*** EXTRACTED ENTRIES Section Begins ***

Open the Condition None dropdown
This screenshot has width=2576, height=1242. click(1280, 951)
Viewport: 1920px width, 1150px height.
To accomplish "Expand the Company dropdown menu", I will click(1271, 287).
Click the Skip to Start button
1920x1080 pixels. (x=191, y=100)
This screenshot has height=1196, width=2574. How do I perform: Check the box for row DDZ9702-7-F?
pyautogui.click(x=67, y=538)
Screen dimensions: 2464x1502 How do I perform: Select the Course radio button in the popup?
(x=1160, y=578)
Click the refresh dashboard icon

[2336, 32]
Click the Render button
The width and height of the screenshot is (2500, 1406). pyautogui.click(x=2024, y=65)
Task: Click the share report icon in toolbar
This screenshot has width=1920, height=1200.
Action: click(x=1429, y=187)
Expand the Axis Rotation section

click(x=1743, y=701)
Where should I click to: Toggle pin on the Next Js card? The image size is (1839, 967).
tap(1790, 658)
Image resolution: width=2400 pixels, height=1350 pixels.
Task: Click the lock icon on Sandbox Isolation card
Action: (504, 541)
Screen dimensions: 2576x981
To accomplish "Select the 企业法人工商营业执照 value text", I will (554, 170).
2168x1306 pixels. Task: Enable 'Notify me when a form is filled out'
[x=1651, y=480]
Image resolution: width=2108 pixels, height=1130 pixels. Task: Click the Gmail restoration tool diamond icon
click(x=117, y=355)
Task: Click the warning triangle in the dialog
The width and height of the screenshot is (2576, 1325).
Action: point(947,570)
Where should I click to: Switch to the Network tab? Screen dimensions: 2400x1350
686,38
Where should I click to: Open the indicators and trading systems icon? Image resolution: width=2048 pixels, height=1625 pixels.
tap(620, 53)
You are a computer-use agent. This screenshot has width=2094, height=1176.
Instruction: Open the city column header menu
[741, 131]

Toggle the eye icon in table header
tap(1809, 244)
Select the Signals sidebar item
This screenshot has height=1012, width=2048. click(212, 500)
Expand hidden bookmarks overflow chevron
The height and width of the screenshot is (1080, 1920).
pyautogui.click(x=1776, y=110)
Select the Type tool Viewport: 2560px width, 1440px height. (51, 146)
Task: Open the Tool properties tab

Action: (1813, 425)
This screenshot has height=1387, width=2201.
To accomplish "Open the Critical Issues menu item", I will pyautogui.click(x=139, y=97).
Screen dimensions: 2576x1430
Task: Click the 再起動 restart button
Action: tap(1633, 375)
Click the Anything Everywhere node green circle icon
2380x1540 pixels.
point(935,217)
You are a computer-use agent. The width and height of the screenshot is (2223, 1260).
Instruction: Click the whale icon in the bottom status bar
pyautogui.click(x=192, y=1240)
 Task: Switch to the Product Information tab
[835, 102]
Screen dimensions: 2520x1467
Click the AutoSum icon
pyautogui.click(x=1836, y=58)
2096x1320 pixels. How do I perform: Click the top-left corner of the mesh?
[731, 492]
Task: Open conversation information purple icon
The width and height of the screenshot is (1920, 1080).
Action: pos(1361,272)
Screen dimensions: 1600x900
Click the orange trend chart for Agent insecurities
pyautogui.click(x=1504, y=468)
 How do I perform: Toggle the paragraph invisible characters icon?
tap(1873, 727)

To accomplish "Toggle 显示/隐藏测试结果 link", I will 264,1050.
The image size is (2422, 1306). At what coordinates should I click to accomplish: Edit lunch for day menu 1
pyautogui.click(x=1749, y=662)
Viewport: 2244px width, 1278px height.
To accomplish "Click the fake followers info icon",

*** EXTRACTED ENTRIES Section Ends ***

Find every line above that contains the word "Viewport", and return each one.

● **SOLUTION TO THE PROBLEM**:
Viewport: 1920px width, 1150px height.
Select the Type tool Viewport: 2560px width, 1440px height. (51, 146)
Viewport: 2244px width, 1278px height.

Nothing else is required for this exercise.